The two main approaches to analysis are "candidate elimination" and "what-if".

  • In "candidate elimination", progress is made by successively eliminating candidate numerals from one or more cells to leave just one choice. After each answer has been achieved, another scan may be performed-usually checking to see the effect of the contingencies.

    One method of candidate elimination works by identifying "matched cells". Cells are said to be matched within a particular row, column, or region (scope) if two cells contain the same pair of candidate numerals (p,q) and no others, or if three cells contain the same triplet of candidate numerals (p,q,r) and no others. The placement of these numerals anywhere else within that same scope would make a solution for the matched cells impossible; thus, the candidate numerals (p,q,r) appearing in unmatched cells in that same row, column or region (scope) can be deleted.

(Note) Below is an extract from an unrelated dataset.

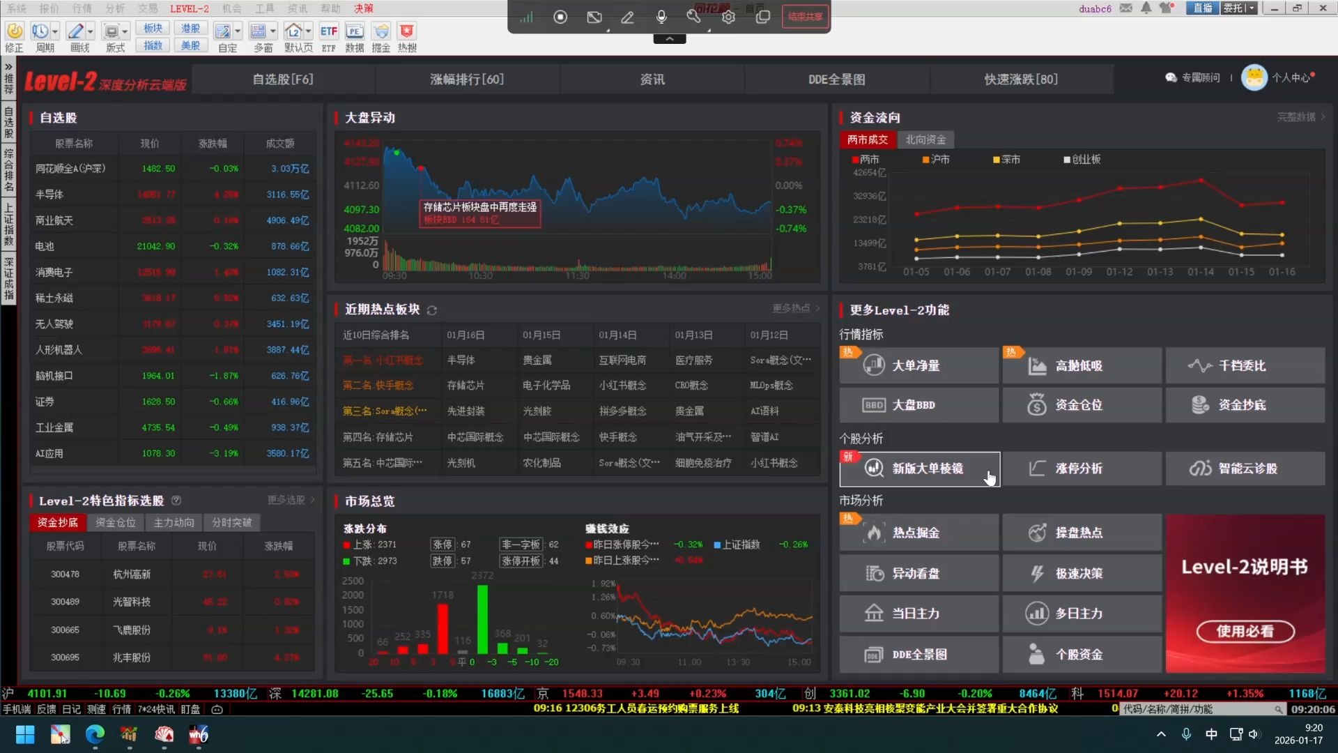
Task: Select 资金仓位 filter tab
Action: [116, 522]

    This principle also works with candidate numeral subsets, that is, if three cells have candidates (p,q,r), (p,q), and (q,r) or even just (p,r), (q,r), and (p,q), all of the set (p,q,r) elsewhere within that same scope can be deleted. The principle is true for all quantities of candidate numerals.

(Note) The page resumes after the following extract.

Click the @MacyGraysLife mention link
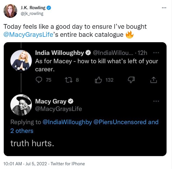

    A second related principle is also true. If, within any set of cells (row, column or region), a set of candidate numerals can only appear within a number of cells equal to the quantity of candidate numerals, the cells and numerals are matched and only those numerals can appear in the matched cells. Other candidates in the matched cells can be eliminated. For example, if the 2 numerals (p,q) can only appear in 2 cells within a specific set of cells (row, column or region), all other candidates in those 2 cells can be eliminated.

    The first principle is based on cells where only matched numerals appear. The second is based on numerals that appear only in matched cells. The validity of either principle is demonstrated by posing the question, 'Would entering the eliminated numeral prevent completion of the other necessary placements?' If the answer to the question is 'Yes,' then the candidate numeral in question can be eliminated. Advanced techniques carry these concepts further to include multiple rows, columns, and regions.

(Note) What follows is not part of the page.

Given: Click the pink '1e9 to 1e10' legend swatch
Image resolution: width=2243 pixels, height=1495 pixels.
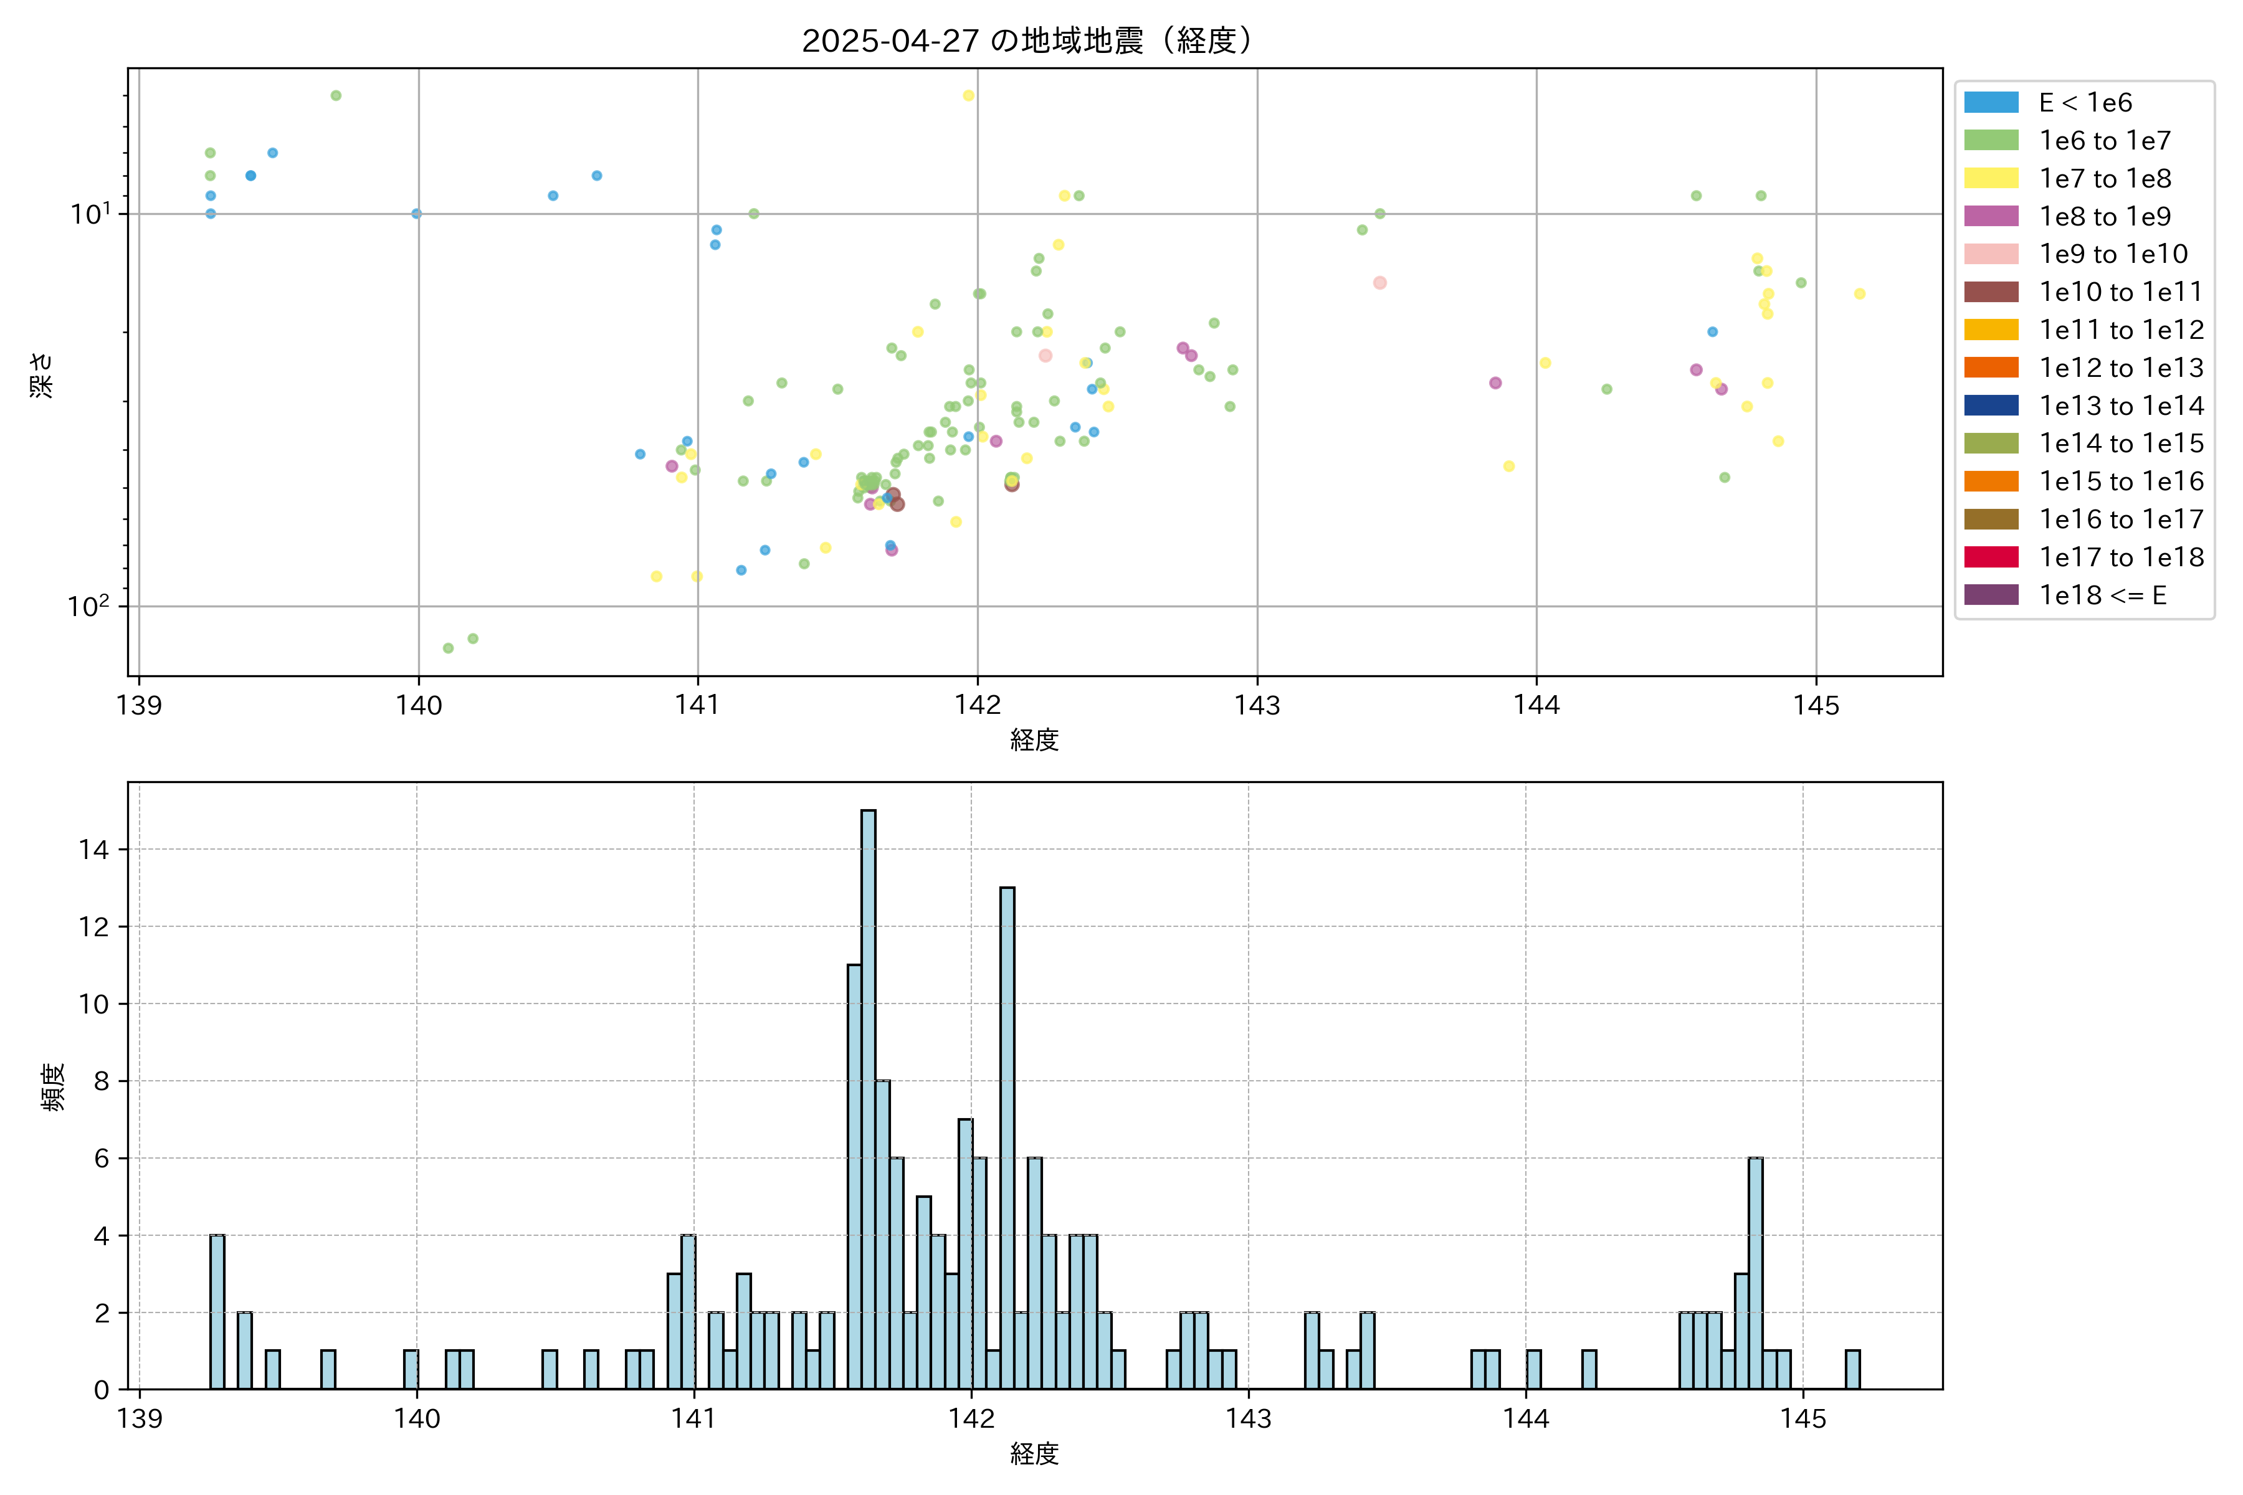Looking at the screenshot, I should (x=1991, y=254).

  • In the "what-if" approach (also called "guess-and-check", "bifurcation", and "Ariadne's thread"), a cell with only two candidate numerals is selected, and a guess is made. The steps above are repeated unless a duplication is found or a cell is left with no possible candidate, in which case the alternative candidate must be the solution. In logic, this is known as reductio ad absurdum. Nishio is a limited form of this approach: for each cell's candidate, the question is posed: will entering a particular numeral prevent completion of the other placements of that numeral? If the answer is yes, then that candidate can be eliminated. The what-if approach requires a pencil and eraser. This approach may be frowned on by logical purists as trial and error (and most published puzzles are built to ensure that it is not necessary to resort to this tactic), but it can arrive at solutions fairly rapidly.
Ideally one needs to find a combination of techniques that avoids some of the drawbacks of the above elements. The counting of regions, rows, and columns can become boring. Writing candidate numerals into empty cells can be time-consuming. The what-if approach can be confusing unless you are well organised. The proverbial Holy Grail is to find a technique that minimizes counting, marking up, and rubbing out.